Es gibt Menschen, die beeindrucken mich. Herr Erdmann gehört dazu. Als Förster trat er vor über hundert Jahren eine Stelle in der Bremer Heide an. Die Kiefernwälder, vor denen er stand, waren ein schlimmer Anblick. Der Waldboden war ausgedorrt. Umgekippte Baumstämme, wohin das Auge blickte. Jagen konnte man hier schon lange nichts mehr. Was tun? Alles abholzen?
Herr Erdmann fängt klein an und beginnt optimistisch, zwischen die Kiefern Baumsamen zu säen. Fichten, Weißtannen und Buchen. Er lässt sich nicht beirren und erfindet den modernen Mischwald. Und die Wälder erholen sich.
Herr Erdmann setzt auf Vielfalt. Er weiß: Wenn alle dasselbe wollen, wird es eintönig und karg. In Krisenzeiten fehlt es dann an Stabilität. Vielfalt hingegen macht widerstandsfähiger. Sie bringt kreative Ideen mit sich und bietet für unterschiedliche Geschöpfe eine gute Lebensgrundlage. Vielfalt bedeutet Leben.
Alles, was Herr Erdmann tut, ist darauf angelegt, nachhaltig zu sein. Er sät und pflanzt jahrelang für die Generationen nach ihm. Wie ist das bei mir? Wie viel tue ich, wenn ich weiß, das Ergebnis werde ich nicht erleben? Wenn es mir weder Vorteile noch Anerkennung bringt? Herr Erdmann würde vielleicht sagen: „Raus aus der Komfortzone, meine Liebe, nimm dich nicht so wichtig. Denke nicht nur bis zum Ende der Amtszeit. Du bist doch christlich, wie ich. Heißt das nicht, die Schöpfung bewahren?“
Heute sind die Erdmannwälder gesund und ein großes Biotop. Dürre und Stürme machen ihnen wenig aus. Und das Erdmann’sche Konzept ist eine Leitlinie für sämtliche niedersächsische Förstereien.
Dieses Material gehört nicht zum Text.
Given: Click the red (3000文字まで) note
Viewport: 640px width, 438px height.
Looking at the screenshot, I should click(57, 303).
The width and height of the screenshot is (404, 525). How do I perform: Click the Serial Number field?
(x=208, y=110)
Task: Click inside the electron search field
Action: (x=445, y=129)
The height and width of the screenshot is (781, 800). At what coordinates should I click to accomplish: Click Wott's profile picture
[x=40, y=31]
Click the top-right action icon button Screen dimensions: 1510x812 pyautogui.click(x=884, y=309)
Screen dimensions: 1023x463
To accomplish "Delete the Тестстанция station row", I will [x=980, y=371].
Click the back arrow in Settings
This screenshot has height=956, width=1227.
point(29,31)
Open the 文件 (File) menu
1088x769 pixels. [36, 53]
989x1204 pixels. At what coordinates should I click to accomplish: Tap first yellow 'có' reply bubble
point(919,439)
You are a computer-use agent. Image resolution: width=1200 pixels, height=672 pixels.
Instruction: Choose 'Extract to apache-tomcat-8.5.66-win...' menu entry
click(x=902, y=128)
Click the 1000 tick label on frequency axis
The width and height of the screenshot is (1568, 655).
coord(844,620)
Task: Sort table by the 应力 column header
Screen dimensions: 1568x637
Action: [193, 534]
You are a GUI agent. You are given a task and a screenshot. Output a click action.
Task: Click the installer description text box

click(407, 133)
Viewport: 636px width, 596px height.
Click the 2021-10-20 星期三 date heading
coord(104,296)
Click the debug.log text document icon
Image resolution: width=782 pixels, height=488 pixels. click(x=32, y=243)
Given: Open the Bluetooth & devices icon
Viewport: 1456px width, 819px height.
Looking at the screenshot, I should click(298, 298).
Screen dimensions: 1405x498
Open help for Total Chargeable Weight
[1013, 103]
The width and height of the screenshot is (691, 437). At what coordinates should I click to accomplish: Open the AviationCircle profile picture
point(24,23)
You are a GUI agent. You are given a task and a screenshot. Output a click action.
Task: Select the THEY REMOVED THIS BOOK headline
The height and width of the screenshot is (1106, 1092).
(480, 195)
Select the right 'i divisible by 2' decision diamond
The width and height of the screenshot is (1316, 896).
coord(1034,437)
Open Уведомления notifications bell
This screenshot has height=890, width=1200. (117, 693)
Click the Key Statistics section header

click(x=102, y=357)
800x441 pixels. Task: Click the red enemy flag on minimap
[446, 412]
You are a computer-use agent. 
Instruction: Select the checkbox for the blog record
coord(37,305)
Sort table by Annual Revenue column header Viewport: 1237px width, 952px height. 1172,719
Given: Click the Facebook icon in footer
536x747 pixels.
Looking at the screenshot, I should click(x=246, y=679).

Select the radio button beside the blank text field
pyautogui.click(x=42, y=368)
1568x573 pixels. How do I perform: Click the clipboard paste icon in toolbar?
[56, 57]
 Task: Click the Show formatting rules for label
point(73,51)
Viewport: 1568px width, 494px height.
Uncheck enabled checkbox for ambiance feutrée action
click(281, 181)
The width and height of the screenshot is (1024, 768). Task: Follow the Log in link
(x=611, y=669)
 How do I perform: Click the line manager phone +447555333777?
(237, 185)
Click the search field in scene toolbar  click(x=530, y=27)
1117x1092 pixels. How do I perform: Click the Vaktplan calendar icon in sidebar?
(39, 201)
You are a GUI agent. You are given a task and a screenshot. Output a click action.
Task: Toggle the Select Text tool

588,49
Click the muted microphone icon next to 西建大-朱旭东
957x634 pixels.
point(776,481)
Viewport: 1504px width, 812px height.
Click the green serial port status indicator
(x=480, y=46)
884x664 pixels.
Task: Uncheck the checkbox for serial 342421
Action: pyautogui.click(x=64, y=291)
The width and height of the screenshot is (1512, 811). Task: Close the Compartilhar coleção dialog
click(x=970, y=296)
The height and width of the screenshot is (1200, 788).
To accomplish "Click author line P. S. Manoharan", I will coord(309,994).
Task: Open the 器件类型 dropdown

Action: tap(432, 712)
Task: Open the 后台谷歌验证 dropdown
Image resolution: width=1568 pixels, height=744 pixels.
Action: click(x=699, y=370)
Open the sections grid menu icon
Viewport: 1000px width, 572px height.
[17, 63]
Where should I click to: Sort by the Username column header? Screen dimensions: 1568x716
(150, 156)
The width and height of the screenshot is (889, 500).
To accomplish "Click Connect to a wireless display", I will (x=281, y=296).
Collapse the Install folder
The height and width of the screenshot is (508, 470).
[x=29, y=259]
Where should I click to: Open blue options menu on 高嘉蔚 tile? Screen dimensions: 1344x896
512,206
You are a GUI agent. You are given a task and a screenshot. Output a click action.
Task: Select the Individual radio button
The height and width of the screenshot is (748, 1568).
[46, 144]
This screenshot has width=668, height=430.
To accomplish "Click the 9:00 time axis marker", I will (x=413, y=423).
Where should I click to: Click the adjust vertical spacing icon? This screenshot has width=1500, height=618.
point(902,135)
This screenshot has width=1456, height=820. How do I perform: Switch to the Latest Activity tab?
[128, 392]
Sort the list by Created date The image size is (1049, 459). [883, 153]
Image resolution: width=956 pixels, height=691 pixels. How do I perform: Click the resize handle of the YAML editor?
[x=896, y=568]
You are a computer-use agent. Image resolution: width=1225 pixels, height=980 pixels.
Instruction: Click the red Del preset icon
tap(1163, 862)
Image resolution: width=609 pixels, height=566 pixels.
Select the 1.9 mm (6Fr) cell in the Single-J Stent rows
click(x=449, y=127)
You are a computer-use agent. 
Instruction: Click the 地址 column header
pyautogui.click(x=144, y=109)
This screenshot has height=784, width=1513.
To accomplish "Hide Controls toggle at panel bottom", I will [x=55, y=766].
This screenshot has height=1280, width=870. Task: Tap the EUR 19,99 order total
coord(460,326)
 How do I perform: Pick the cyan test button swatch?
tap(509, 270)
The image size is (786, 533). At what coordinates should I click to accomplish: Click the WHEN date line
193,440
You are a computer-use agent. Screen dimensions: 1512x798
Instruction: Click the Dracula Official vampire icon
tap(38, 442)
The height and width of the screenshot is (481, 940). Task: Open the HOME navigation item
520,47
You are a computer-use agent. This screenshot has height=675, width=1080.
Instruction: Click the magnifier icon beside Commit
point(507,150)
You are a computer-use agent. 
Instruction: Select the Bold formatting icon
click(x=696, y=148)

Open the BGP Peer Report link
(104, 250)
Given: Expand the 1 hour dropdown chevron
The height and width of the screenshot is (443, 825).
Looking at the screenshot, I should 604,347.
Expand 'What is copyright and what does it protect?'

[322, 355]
Begraben ist Herr Erdmann natürlich im Wald. Sein Erbe ist beeindruckend und zeigt: Unser Tun bleibt nicht ohne Wirkung. Jede Entscheidung für Nachhaltigkeit, jede Investition in andere Menschen ist ein Samenkorn. Der Einsatz für das Gute wird Früchte bringen – wenn nicht heute, dann morgen.